KNIGHT – Hi, old and new generations! (approaching Maria). Hi, my love! I’ve missed you so much…
MARIA (pretentiously indifferent) – Hi…
KNIGHT – Won’t you say you’ve missed me, too?
MARTIN – She won’t say. She’s like her mum.
SONA (looks angrily at her husband) – Please… (walks out)
GRANDPA – Tell him you’ve missed him, my dear. What is wrong with it?
MARIA (looking at Knight) – What about the magic word?

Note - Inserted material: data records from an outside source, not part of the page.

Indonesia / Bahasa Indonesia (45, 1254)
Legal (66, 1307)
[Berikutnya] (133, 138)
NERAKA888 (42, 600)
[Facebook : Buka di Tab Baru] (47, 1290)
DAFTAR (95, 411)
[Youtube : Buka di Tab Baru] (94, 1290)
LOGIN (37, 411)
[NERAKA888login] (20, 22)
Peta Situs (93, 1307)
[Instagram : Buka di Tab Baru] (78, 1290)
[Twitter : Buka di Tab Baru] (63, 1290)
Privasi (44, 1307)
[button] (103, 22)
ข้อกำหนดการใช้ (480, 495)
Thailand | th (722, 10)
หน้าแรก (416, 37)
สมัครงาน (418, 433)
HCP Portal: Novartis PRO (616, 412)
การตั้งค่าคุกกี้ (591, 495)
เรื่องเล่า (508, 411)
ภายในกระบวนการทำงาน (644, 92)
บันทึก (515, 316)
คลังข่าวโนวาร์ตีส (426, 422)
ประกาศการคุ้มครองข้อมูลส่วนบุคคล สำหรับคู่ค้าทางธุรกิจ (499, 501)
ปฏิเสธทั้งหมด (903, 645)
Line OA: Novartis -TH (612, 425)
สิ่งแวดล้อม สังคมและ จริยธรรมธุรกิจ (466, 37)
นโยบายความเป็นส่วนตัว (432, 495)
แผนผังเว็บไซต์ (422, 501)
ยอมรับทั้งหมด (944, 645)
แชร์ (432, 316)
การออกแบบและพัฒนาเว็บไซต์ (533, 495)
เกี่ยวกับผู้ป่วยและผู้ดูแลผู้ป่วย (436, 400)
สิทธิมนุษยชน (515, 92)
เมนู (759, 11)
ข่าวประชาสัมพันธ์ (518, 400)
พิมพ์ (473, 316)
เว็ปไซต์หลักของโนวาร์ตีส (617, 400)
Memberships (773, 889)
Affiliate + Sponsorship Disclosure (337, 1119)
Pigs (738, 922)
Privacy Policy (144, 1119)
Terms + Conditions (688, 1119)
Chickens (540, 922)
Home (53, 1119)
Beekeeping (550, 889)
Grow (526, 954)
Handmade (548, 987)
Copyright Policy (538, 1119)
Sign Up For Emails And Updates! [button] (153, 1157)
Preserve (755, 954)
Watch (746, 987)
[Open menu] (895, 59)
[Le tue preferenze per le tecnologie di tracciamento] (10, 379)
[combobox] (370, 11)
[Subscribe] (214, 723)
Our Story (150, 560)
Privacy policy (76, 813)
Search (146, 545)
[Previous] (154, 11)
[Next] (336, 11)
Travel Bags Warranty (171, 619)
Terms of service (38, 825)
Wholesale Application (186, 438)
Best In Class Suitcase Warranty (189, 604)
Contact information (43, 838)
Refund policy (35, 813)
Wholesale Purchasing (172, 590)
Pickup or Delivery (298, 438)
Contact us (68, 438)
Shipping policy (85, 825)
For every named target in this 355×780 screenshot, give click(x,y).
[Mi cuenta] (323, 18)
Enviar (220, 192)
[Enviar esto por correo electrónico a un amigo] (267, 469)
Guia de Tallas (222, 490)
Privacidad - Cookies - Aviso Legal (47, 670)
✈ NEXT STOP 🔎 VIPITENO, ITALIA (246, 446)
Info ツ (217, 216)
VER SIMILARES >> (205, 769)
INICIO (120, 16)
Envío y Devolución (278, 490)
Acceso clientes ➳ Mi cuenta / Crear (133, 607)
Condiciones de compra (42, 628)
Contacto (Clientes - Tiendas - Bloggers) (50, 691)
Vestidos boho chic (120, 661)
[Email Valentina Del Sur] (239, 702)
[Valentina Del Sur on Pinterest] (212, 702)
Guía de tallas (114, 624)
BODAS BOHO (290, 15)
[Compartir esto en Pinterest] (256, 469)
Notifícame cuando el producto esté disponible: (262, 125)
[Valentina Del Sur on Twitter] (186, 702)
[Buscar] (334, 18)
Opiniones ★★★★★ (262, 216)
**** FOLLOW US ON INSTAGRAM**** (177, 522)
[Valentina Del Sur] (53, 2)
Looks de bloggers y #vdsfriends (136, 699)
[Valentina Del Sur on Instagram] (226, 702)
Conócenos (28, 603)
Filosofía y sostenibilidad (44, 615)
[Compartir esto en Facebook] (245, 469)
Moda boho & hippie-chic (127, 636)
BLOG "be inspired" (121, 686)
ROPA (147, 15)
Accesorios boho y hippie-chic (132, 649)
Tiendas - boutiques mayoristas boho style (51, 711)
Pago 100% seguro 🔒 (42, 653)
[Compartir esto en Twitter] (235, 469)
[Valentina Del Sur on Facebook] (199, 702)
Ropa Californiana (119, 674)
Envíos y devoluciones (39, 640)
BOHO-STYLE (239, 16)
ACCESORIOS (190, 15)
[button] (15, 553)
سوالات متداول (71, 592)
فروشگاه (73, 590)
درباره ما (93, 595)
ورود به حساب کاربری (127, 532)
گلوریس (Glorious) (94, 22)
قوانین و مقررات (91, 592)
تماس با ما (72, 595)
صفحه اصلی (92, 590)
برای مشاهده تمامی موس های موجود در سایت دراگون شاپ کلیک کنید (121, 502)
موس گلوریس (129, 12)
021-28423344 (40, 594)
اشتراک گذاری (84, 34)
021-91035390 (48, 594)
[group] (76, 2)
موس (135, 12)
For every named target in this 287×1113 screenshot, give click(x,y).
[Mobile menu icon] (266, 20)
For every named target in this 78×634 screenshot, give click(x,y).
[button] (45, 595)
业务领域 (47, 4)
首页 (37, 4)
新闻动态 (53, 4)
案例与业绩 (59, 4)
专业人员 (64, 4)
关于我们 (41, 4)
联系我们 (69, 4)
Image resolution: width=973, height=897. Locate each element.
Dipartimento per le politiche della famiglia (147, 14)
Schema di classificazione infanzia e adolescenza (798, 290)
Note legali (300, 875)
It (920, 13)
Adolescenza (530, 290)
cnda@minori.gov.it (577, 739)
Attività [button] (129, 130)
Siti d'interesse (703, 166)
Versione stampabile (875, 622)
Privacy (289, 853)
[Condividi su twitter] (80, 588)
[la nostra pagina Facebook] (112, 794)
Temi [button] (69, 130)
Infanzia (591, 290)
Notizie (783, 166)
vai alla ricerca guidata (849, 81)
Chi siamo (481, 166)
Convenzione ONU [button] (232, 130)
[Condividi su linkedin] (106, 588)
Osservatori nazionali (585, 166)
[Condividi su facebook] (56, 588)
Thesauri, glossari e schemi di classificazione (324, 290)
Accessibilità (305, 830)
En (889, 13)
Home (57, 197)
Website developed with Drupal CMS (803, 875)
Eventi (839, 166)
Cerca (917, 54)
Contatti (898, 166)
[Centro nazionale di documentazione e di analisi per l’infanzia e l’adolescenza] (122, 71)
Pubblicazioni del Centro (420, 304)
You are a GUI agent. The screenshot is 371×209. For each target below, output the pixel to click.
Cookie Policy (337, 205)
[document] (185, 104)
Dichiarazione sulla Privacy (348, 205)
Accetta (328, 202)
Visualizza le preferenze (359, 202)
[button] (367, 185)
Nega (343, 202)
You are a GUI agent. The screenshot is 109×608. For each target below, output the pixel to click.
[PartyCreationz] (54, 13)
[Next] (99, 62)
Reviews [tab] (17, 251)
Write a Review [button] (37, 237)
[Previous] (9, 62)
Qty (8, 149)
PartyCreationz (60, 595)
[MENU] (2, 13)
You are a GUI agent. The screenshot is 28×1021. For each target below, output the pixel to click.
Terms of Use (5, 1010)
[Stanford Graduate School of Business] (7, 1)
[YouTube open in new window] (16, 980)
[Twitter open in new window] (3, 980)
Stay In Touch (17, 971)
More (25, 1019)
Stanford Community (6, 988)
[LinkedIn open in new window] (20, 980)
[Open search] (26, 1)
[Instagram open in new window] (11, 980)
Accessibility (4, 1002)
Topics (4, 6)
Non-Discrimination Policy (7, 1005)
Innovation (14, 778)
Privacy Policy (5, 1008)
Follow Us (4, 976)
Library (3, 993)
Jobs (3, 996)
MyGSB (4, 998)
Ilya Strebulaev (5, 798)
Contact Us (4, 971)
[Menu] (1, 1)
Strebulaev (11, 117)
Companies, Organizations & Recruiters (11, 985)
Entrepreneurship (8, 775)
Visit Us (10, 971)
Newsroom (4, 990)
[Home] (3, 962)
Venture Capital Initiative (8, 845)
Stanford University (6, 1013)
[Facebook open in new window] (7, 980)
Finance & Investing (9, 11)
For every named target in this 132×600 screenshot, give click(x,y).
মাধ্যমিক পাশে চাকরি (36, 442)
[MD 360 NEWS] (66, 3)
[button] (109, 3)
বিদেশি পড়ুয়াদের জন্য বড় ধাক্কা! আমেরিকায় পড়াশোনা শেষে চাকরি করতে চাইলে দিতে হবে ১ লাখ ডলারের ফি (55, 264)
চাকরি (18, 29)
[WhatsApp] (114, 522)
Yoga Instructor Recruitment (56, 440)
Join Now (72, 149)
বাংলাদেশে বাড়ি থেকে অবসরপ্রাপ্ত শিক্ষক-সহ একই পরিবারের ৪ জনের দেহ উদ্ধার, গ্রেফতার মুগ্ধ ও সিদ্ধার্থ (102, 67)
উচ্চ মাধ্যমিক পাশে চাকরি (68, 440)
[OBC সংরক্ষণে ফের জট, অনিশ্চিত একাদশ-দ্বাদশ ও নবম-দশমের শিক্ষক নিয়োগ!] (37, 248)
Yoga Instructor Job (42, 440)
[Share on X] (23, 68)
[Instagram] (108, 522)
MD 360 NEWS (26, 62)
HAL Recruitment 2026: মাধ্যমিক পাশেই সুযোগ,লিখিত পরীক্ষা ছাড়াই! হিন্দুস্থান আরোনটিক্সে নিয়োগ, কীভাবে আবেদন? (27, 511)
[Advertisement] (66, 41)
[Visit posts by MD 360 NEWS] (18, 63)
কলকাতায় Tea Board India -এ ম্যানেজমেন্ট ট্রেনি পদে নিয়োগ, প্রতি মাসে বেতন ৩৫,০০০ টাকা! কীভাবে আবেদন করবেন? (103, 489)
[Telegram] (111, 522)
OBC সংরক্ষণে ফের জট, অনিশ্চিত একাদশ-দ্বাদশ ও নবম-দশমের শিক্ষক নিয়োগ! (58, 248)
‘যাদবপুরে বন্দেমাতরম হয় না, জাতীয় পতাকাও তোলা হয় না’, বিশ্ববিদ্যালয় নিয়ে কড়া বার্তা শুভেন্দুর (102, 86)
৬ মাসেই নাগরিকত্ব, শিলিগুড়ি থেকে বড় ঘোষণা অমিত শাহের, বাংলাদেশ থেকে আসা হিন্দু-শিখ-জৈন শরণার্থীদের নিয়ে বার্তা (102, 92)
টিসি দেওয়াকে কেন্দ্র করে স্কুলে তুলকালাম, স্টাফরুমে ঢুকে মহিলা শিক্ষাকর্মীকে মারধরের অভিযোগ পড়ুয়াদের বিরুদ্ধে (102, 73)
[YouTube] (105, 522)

KNIGHT – Ah, yeah! Nearly forgot. Here is your dark chocolate.
MARIA (delightfully) – Hurray! Now I’ll tell you, that I’ve a bit missed you.
KNIGHT – A bit… It already means a lot…
MARTIN – Bonaparte used to say that the way to the woman’s heart goes through her stomach.
MARIA – Dad, don’t decompose the words. Still ancient times it’s been known that gluttonous are the men. I just like chocolate (breaks a piece and puts into her mouth). As well as flowers, sun and that actor…
KNIGHT (furiously) – Which actor? Is it something new?
MARIA – Well…
Sona enters and brings coffee for everyone. Then she sits by her husband.
SONA – Maria, don’t play with Knight’s heart. Let’s have a coffee.
GRANDPA – Better say, that you’ve missed him.
MARIA – Won’t say. He isn’t shaved today (pretentiously dreaming). But that actor…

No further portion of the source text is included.